Потому что мужчины — это какие-то персонажи комиксов! У меня были: умерший отец, дедушка в аду, я знал Франка из квартиры через площадку — он свистел и пах конюшней, знал отца Фредди I, которого вечно не было дома, знал Яна с сухим льдом, слишком тонким голосом и той же гибельной профессией, что у дяди Тура; и только с дядей Оскаром, при всей его молчаливости, я умел поладить, но ведь и он тоже был виноват в чем-то, чего я даже себе представить не мог.
От одной только мысли о том, что мамка будет ложиться спать там, на промежуточном плацдарме, вместе с жильцом, у меня по спине побежали мурашки.
— Ну да, он тот еще обманщик, — пробормотала она вдруг, как-то странно хохотнув.
— Я не хочу, чтобы меня усыновлял Кристиан, — сказал я.
— Ладно, — сказала она с той же равнодушной интонацией, — нет так нет... — А часы болтались у нее на запястье как корабельный трос.
Но тут ей пришло что-то в голову.
— Но тогда ничего не получится с оформлением бумаг на Линду.
— Почему?
— Я мать-одиночка, Финн, а только замужним разрешается усыновлять детей. А мы тут еще столько начудили...
Тут каждое лыко было нам в строку: Линду пичкали лекарствами, это считай равносильно жестокому обращению с детьми, да еще скандалы в школе и эта дислексия Линды, или как там оно к черту называется, то, чего у нее не было, но что все-таки никак не проходило. А поскольку мне нечего было на это сказать, потому что мне уже нечем было думать, она добавила:
— Кто-то нам вставляет палки в колеса, но мне не дают посмотреть бумаги, только все время говорят, что нужно подождать еще немного, и еще немного... И...

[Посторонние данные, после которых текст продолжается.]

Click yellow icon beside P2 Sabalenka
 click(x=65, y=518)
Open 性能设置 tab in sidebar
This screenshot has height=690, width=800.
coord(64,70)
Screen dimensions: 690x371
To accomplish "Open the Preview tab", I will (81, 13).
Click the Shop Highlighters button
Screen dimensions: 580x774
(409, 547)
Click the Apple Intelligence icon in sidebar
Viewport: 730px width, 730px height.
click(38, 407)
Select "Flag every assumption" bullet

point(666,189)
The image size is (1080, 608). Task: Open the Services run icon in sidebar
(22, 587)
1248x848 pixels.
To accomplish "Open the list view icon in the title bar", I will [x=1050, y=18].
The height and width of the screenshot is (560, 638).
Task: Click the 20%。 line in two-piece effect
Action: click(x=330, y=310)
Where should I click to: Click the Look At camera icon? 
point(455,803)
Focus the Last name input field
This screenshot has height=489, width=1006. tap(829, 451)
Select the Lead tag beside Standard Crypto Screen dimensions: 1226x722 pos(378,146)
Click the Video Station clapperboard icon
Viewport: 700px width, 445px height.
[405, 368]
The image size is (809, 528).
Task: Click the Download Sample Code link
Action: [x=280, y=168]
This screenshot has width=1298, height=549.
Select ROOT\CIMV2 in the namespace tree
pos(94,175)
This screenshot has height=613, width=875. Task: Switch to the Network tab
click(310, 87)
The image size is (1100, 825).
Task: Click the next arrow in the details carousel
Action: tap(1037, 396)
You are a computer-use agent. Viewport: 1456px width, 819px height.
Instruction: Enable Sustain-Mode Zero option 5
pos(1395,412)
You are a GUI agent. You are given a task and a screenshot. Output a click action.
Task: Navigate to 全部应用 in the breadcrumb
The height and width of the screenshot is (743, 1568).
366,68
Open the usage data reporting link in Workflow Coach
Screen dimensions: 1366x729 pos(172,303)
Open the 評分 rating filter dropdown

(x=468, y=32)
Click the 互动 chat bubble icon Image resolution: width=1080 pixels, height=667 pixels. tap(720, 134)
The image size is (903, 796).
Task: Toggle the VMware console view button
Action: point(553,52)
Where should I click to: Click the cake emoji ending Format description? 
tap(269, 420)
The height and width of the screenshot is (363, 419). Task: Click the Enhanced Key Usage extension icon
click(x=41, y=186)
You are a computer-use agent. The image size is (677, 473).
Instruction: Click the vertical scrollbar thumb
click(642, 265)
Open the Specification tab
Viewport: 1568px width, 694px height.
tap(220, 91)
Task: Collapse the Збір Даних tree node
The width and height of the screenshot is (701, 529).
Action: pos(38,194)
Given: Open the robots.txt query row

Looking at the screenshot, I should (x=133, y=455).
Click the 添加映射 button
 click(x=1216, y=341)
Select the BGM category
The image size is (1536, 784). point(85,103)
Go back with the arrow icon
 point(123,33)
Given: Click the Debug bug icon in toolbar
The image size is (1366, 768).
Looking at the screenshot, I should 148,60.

— Ну? — сказал я, когда она замолчала.
— И еще они тычут мне тем, что я была больна...
— Ты же выздоровела!
— Ну да, конечно...
Мне хотелось завыть, потому что вечер все-таки испортился, пошел коту под хвост, хотелось вскочить и убежать, да, это я уже проделывал, хотелось рассматривать черно-белые фотографии людей, сидящих возле остроконечной палатки с кофейными чашками в руках, стоящих на лугу с вилами через плечо с довольным видом, хотелось увидеть невидимого крановщика и мамку на бампере “форда”, а больше всего хотелось увидеть ее такой, как всего несколько часов назад — как она сидит с Линдой на снегу, ест его, дурачится и говорит, так что я чуть ей не поверил, что год был хорошим.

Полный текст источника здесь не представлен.